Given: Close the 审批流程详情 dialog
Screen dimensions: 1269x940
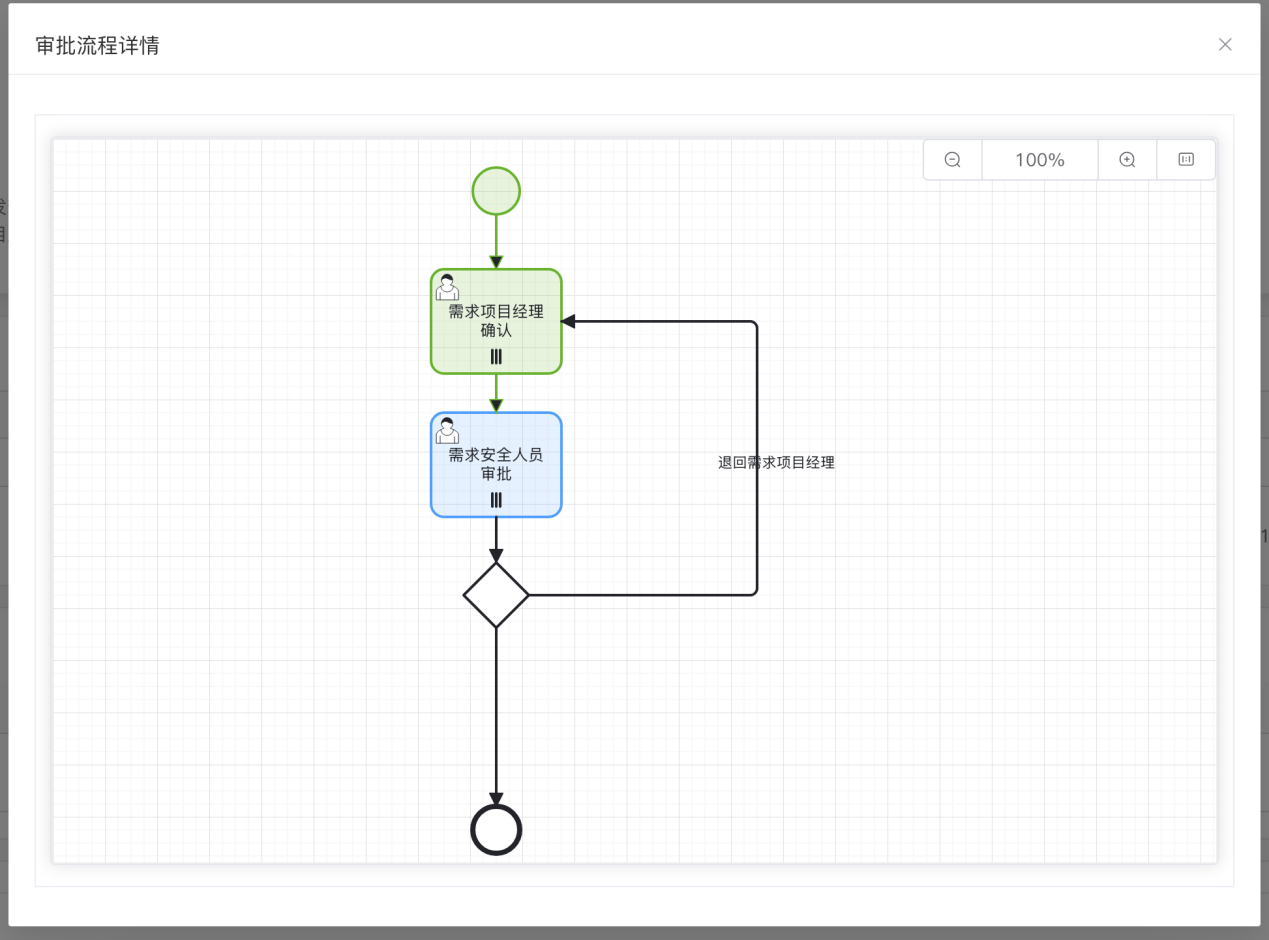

· · · ·

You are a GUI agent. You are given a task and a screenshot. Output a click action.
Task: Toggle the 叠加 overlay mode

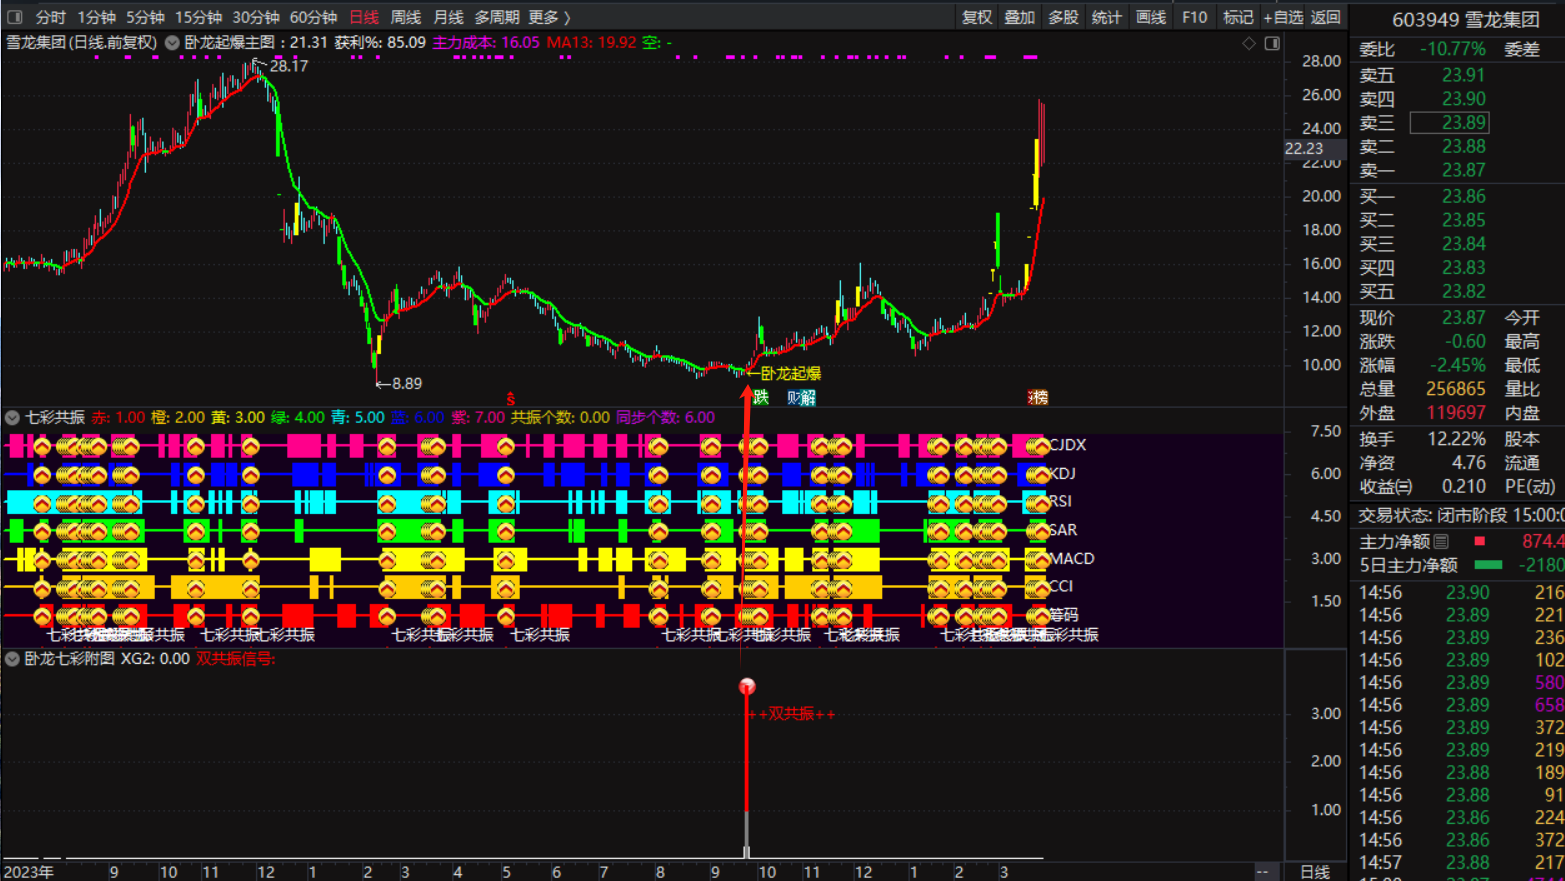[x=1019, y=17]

· · · ·

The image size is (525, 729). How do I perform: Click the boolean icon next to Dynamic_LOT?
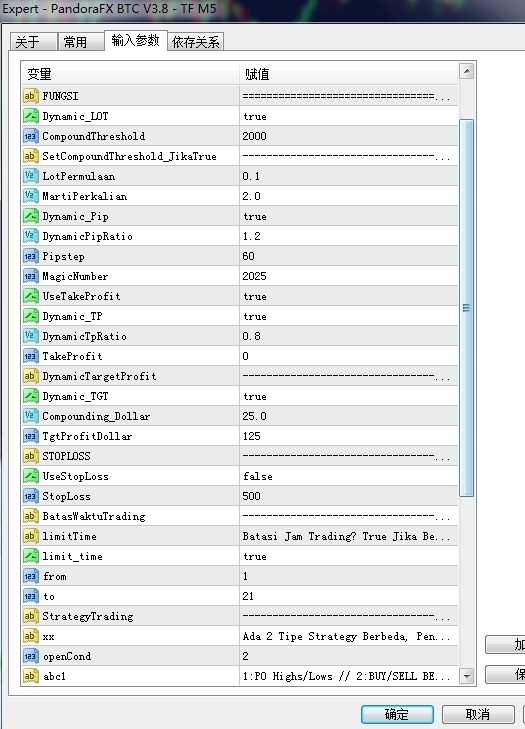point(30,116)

· · · ·

- _What the task asks_
Would you please repeat exactly the lines above, starting at the line with "Given: Close the 审批流程详情 dialog" and stopping at the line with "Screen dimensions: 1269x940", both included?

- _Answer to the exercise_
Given: Close the 审批流程详情 dialog
Screen dimensions: 1269x940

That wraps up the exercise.